SpaceX has lined up another computing deal ahead of its historic IPO, this time with Google. The company announced the deal in a regulatory filing on Friday.
Under the terms of the deal, Google will pay SpaceX $920 million per month from October 2026 to June 2029 for access to “approximately 110,000 NVIDIA GPUs, CPUs, memory and other related components.”
The deal is similar in length and scope to the one SpaceX announced with Anthropic in late May. As part of that deal, Anthropic agreed to pay SpaceX $1.25 billion a month through 2029 to lease all available computing from the Colossus 1 data center near Memphis, Tennessee, which xAI — now part of SpaceX — had originally built for its own artificial intelligence efforts.
The Google deal appears to pay for about half the amount of computing Anthropic has access to on Colossus 1. SpaceX did not say which specific data center Google would use. CEO Elon Musk previously suggested his company would keep the Colossus 2 data center for xAI.
Anthropic was severely limited in its computing capacity before its deal with SpaceX, raising usage limits the same day the deal was announced. Google is in a very different position, with some estimates calling it global largest owner of AI computers.
In a statement, a Google spokesperson described the deal as a result of unexpected demand for its recently launched artificial intelligence products. “Google Cloud and SpaceX are long-standing partners,” Google said in a statement. “This is a short-term, timely deal to ensure we have bridge capacity to meet growing customer demand for our dealer platform, Gemini Enterprise, which has been even higher than we expected.”
But its parent company Alphabet is on a spending spree. Alphabet already has commit to more than $180 billion in capital spending this year and said it expects those to “increase significantly” in 2027. To help with that, Alphabet recently announced an $80 billion stock sale.
Like the Anthropic agreement, the agreement with Google includes a cancellation clause. Both SpaceX and Google have the option to end the deal with 90 days’ notice after Dec. 31, 2026. Google’s access to the data center will increase “through September at a reduced fee,” according to the filing.
“If we do not deliver access to the committed amount of GPUs by September 30, 2026, then after a one-month grace period, Google may terminate the agreement immediately or accept the number of GPUs provided” with a reduction in monthly fees, it said.
SpaceX announced the deal just a week before the company’s stock is expected to begin trading on the Nasdaq stock exchange.

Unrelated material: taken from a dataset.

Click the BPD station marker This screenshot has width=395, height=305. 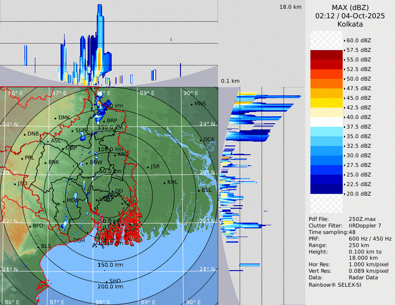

Paperwork filed with the Securities and Exchange Commission shows the company aims to raise about $75 billion at a valuation of about $1.75 trillion — making it the largest ever.
Google is a long-time investor in SpaceX. Her stake in Musk’s company is expected to exceed $100 billion after the public registration. Companies are too according to information in talks to try to create orbital data centers – a major element of SpaceX’s future post-IPO plans.